Department of Clinical Pathology, Teikyo University School of Medicine, Kanagawa, Japan.

出版信息

Acta Cytol. 1998 May-Jun;42(3):650-6. doi: 10.1159/000331821.

Abstract

OBJECTIVE

To examine the cytologic features of signet-ring cell carcinoma (SRCC), defined as carcinoma dominated by signet-ring cells, of the breast and to discuss problems that occur in cytodiagnosis.

STUDY DESIGN

Five cases of SRCC of the breast were examined cytopathologically.

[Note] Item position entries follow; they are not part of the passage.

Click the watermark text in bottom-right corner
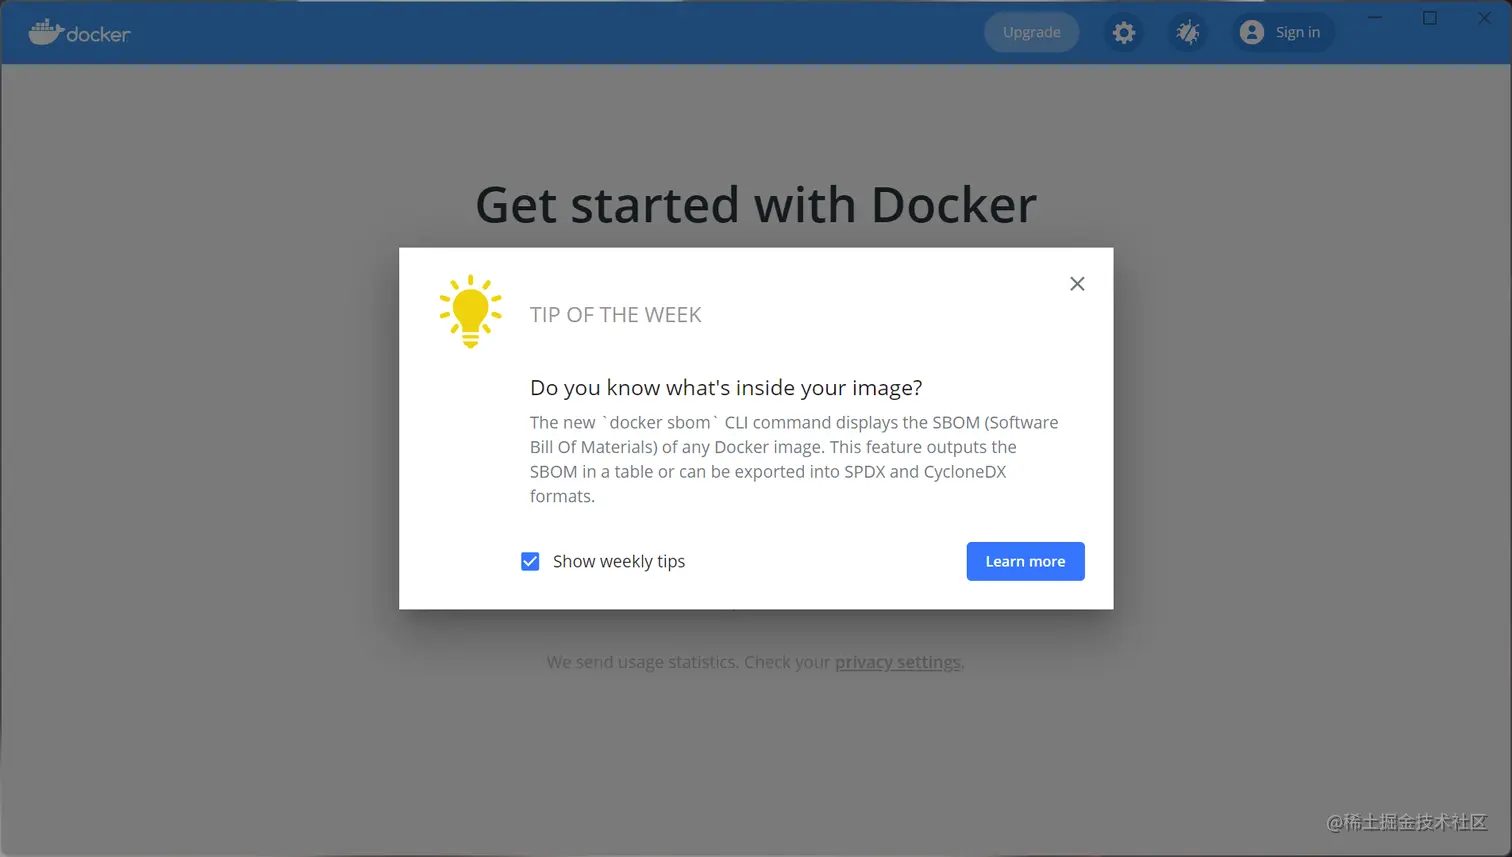The image size is (1512, 857). [x=1406, y=822]
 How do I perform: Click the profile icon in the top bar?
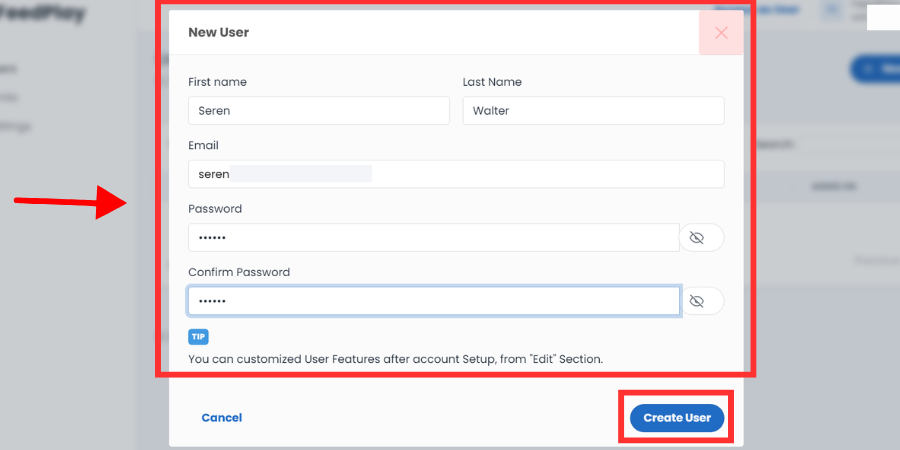[x=831, y=10]
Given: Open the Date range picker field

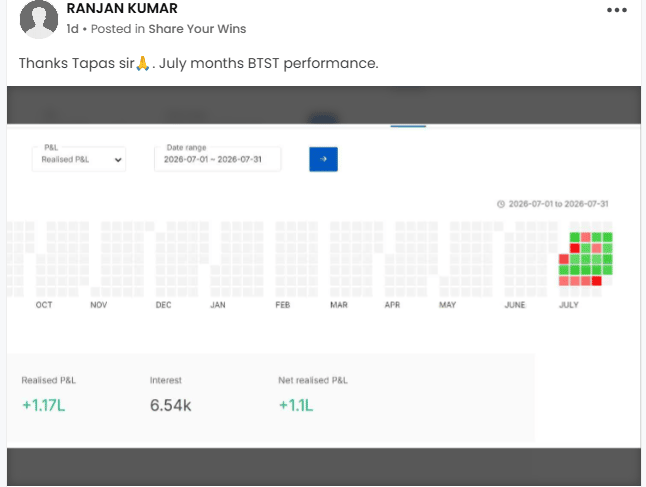Looking at the screenshot, I should [x=218, y=159].
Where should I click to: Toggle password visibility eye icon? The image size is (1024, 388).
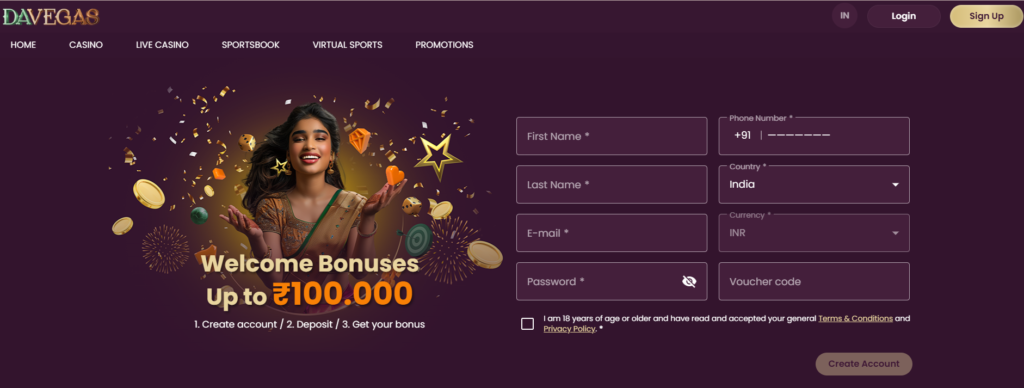(x=689, y=282)
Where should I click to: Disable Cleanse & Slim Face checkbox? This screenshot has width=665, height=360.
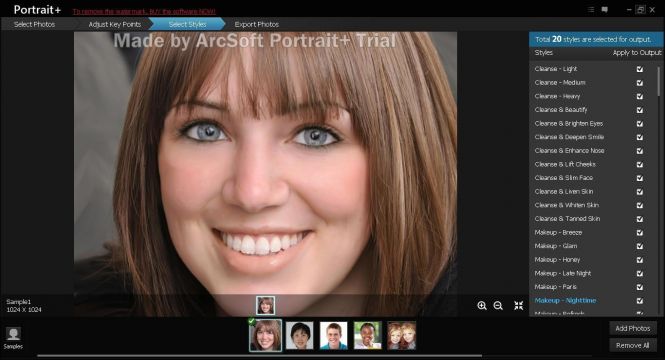pyautogui.click(x=640, y=178)
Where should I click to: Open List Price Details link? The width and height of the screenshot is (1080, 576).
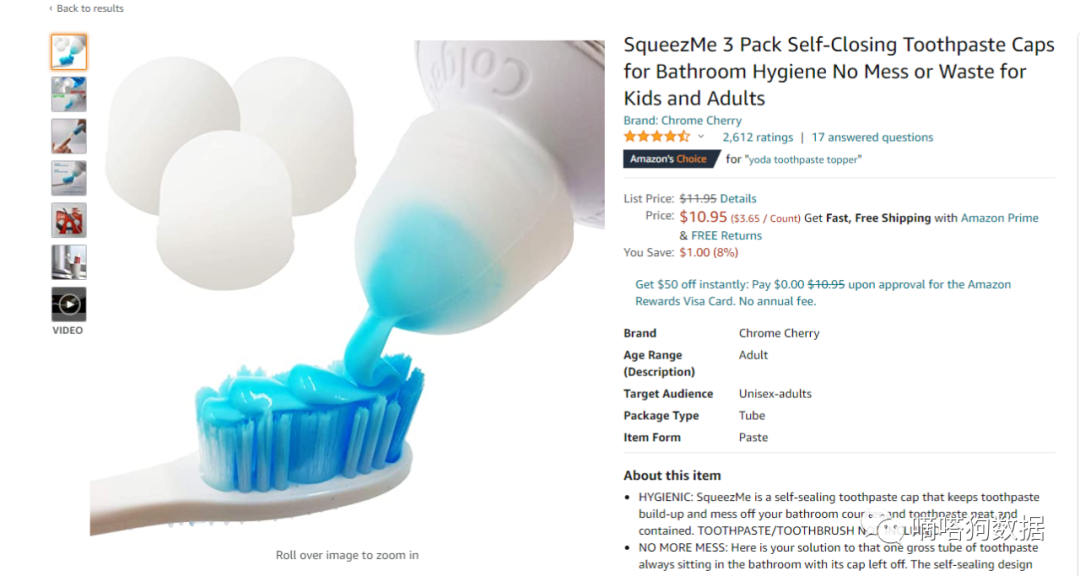(738, 199)
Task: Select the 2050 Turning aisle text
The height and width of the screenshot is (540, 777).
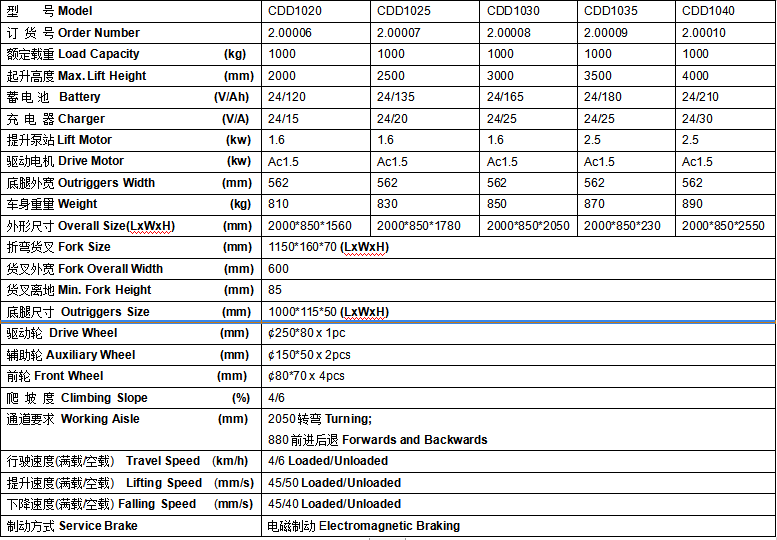Action: pyautogui.click(x=319, y=419)
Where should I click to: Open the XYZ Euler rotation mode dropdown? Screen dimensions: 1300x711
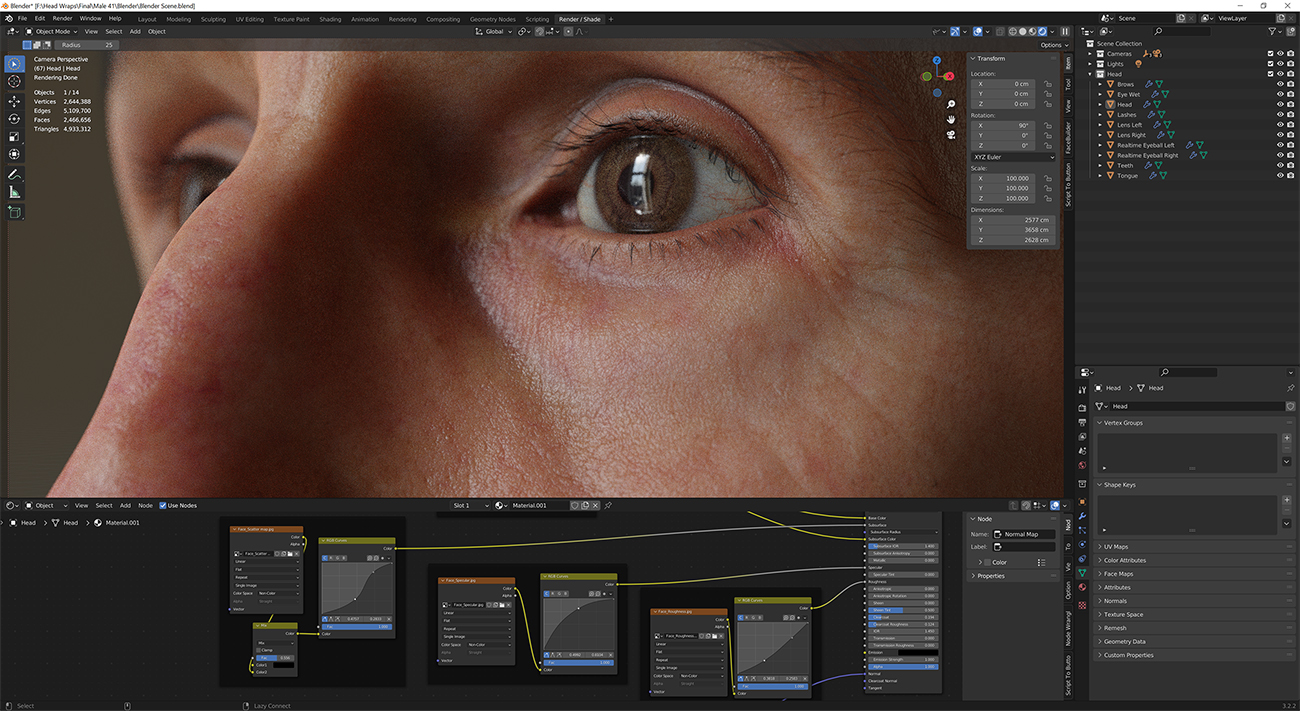tap(1013, 157)
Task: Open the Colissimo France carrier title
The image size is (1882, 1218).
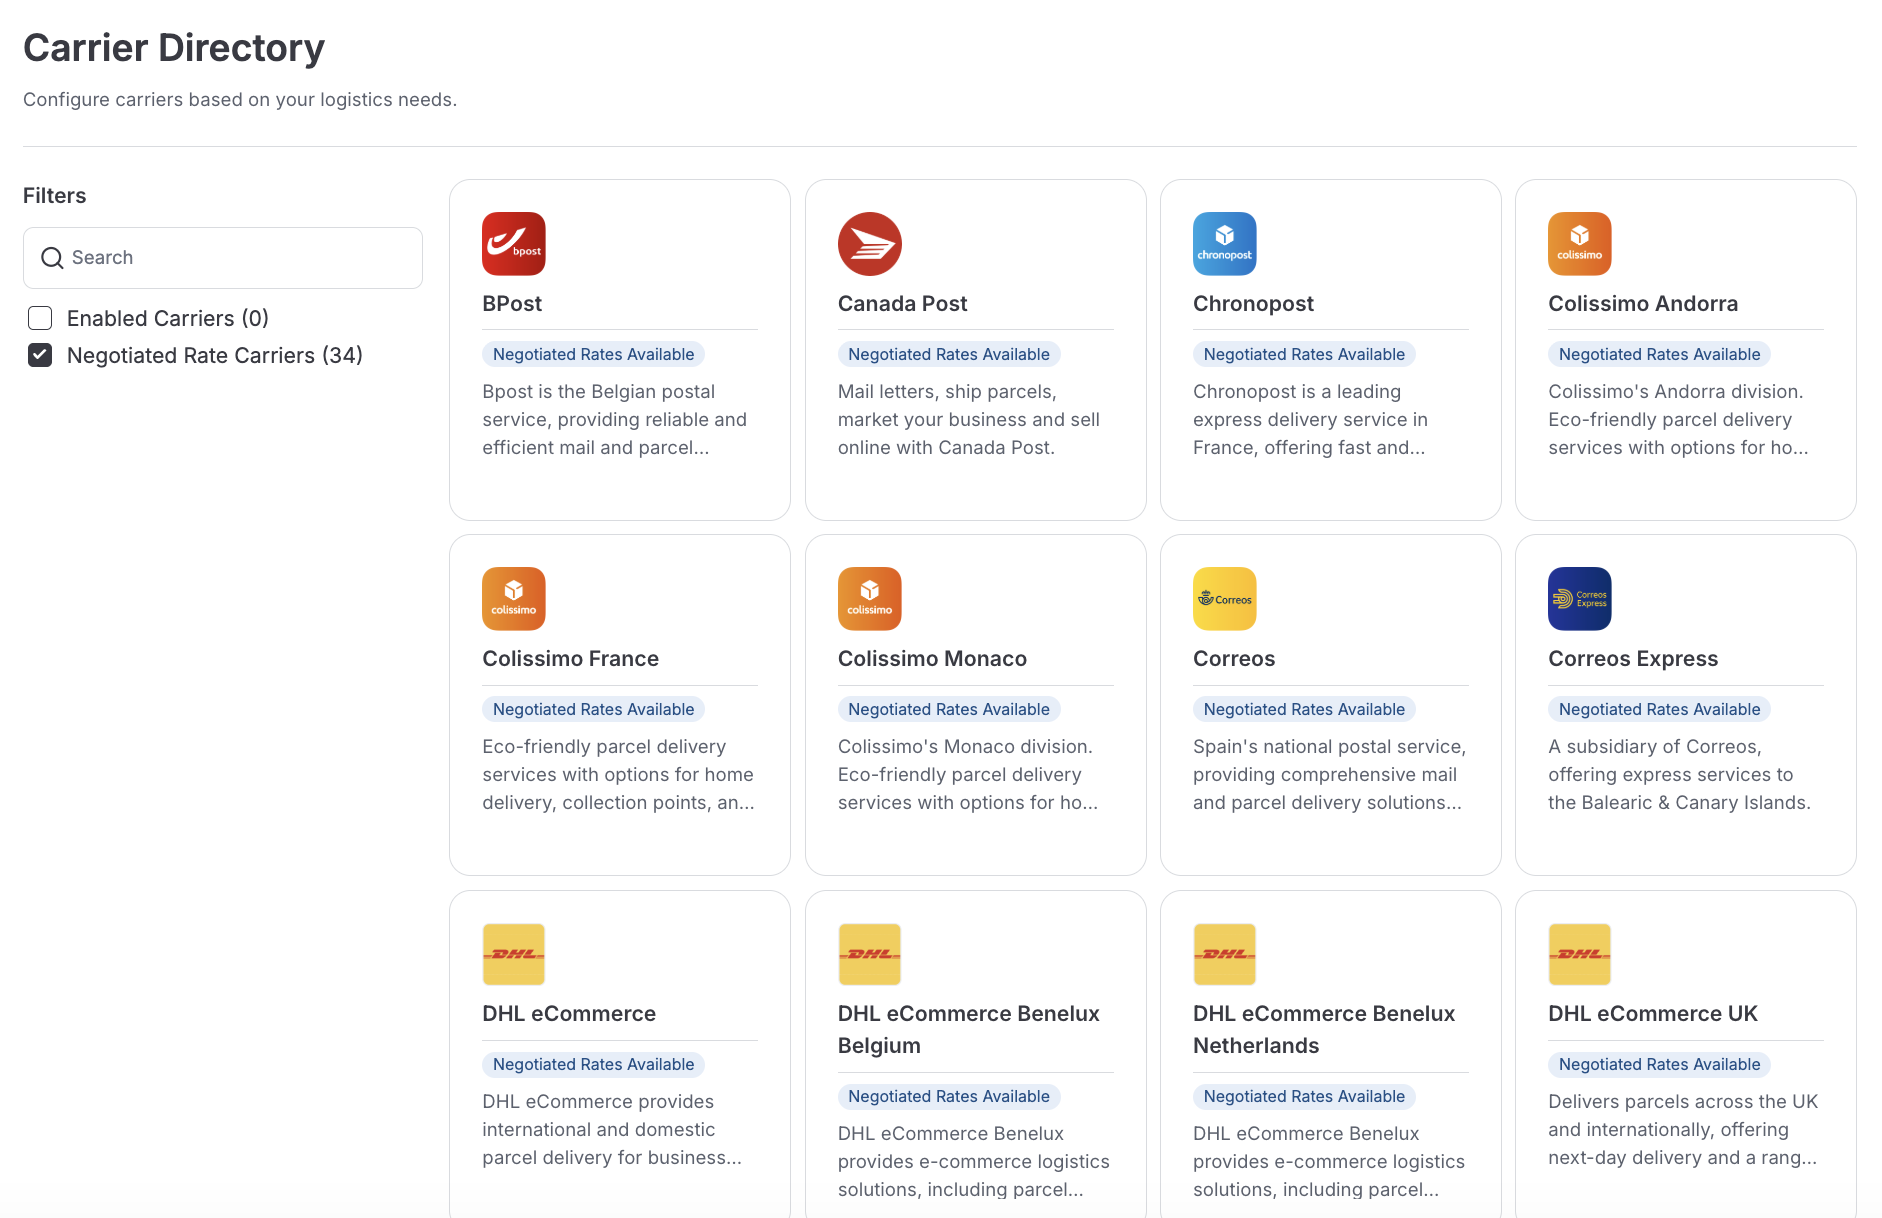Action: click(x=570, y=658)
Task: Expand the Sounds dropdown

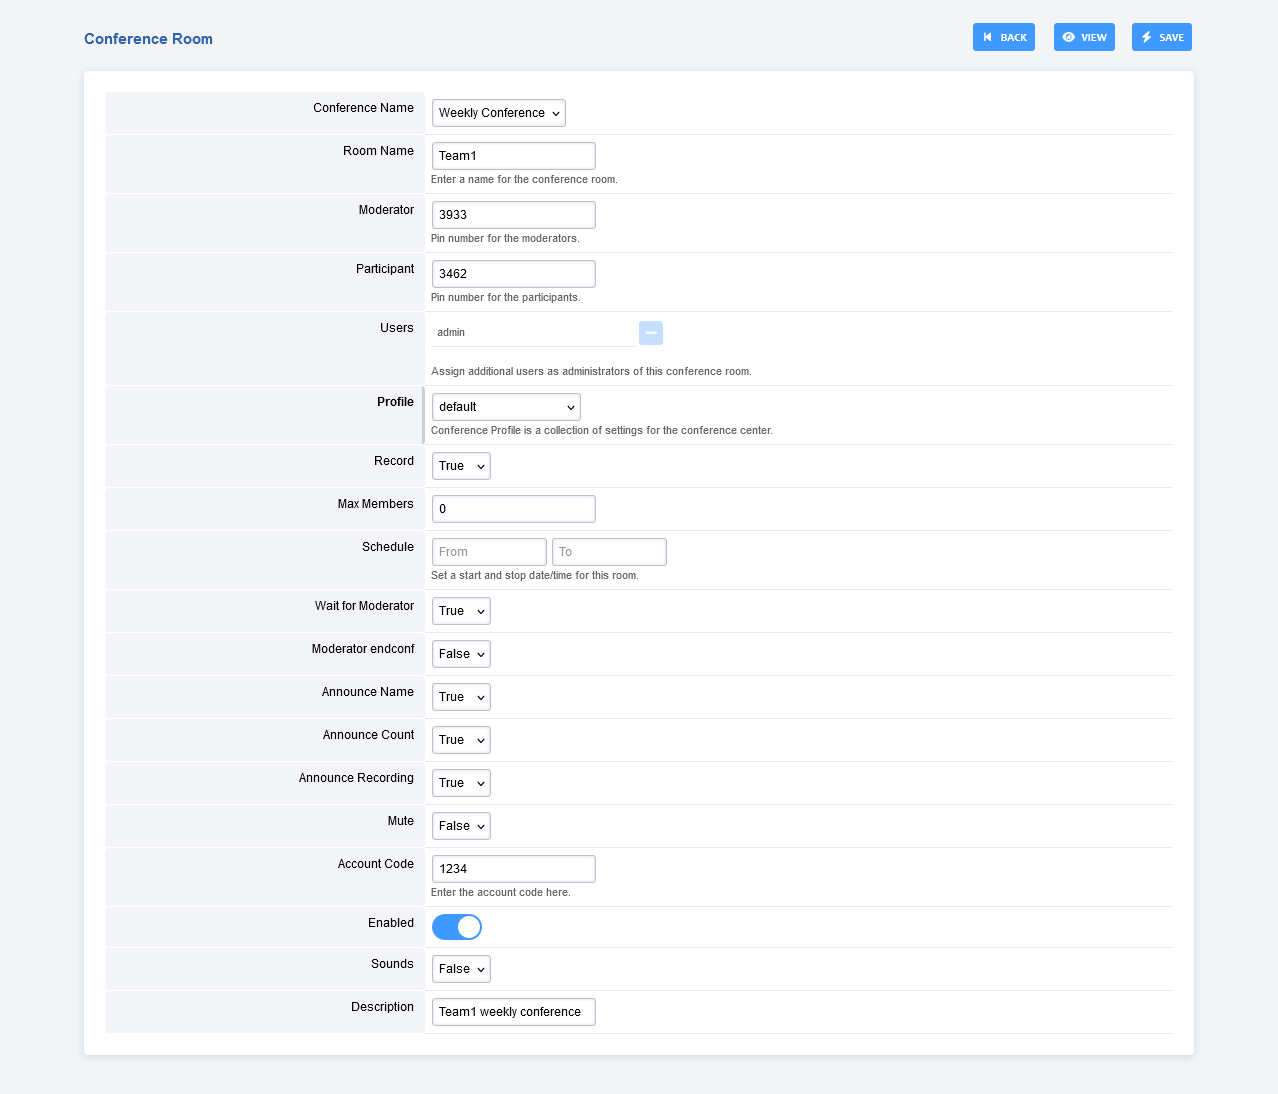Action: (461, 969)

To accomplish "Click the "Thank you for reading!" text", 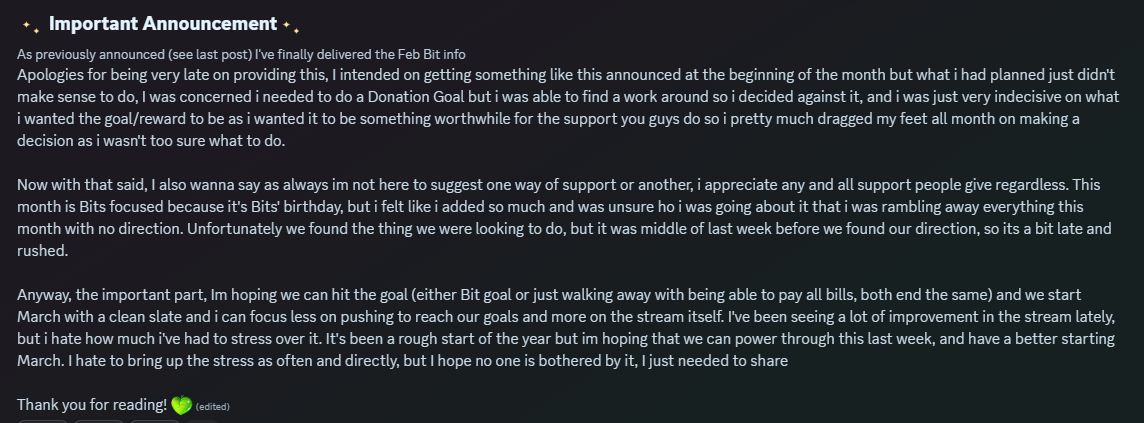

Signet-ring cells were subclassified into intracytoplasmic lumina (ICL) type and non-ICL type. ICL type had large ICL containing mucin. Non-ICL-type cells had wide, amorphous cytoplasm diffusely dispersed with mucin.

RESULTS

In cases 1 and 2, fine needle aspiration biopsy (FNAB) revealed many signet-ring cells (non-ICL type), suggesting SRCC. Histologic diagnoses were ductal SRCC containing many signet-ring cells (non-ICL type). In cases 3 and 4, signet-ring cells (ICL type) were found sporadically among carcinoma cells without signet-ring features. Signet-ring cells were not regarded as the major component of the cells; thus, the cytologic diagnoses were lobular carcinoma, not otherwise specified. Pathologic diagnoses were lobular SRCC. Signet-ring cells were mostly ICL type. In case 5, most carcinoma cells on the smears showed signet-ring features (non-ICL type), suggesting SRCC. The histologic diagnosis was lobular SRCC, and signet-ring cells were mostly non-ICL type.

CONCLUSION

Ductal SRCC yielded more cellular smears as compared with lobular SRCC; therefore, cytologic diagnosis was easier in the former.

摘要

目的

研究乳腺印戒细胞癌(SRCC,定义为以印戒细胞为主的癌)的细胞学特征,并探讨细胞诊断中出现的问题。

研究设计

对5例乳腺SRCC进行细胞病理学检查。印戒细胞被分为胞质内管腔(ICL)型和非ICL型。ICL型有含黏液的大ICL。非ICL型细胞有宽阔、无定形的胞质,黏液弥漫分布。

结果

病例1和病例2中,细针穿刺活检(FNAB)显示许多印戒细胞(非ICL型),提示为SRCC。组织学诊断为含有许多印戒细胞(非ICL型)的导管SRCC。病例3和病例4中,在无印戒特征的癌细胞中偶见印戒细胞(ICL型)。印戒细胞未被视为细胞的主要成分;因此,细胞诊断为小叶癌,未另行特指。病理诊断为小叶SRCC。印戒细胞大多为ICL型。病例5中,涂片上的大多数癌细胞显示印戒特征(非ICL型),提示为SRCC。组织学诊断为小叶SRCC,印戒细胞大多为非ICL型。

结论

与小叶SRCC相比,导管SRCC产生的细胞涂片更多;因此,前者的细胞诊断更容易。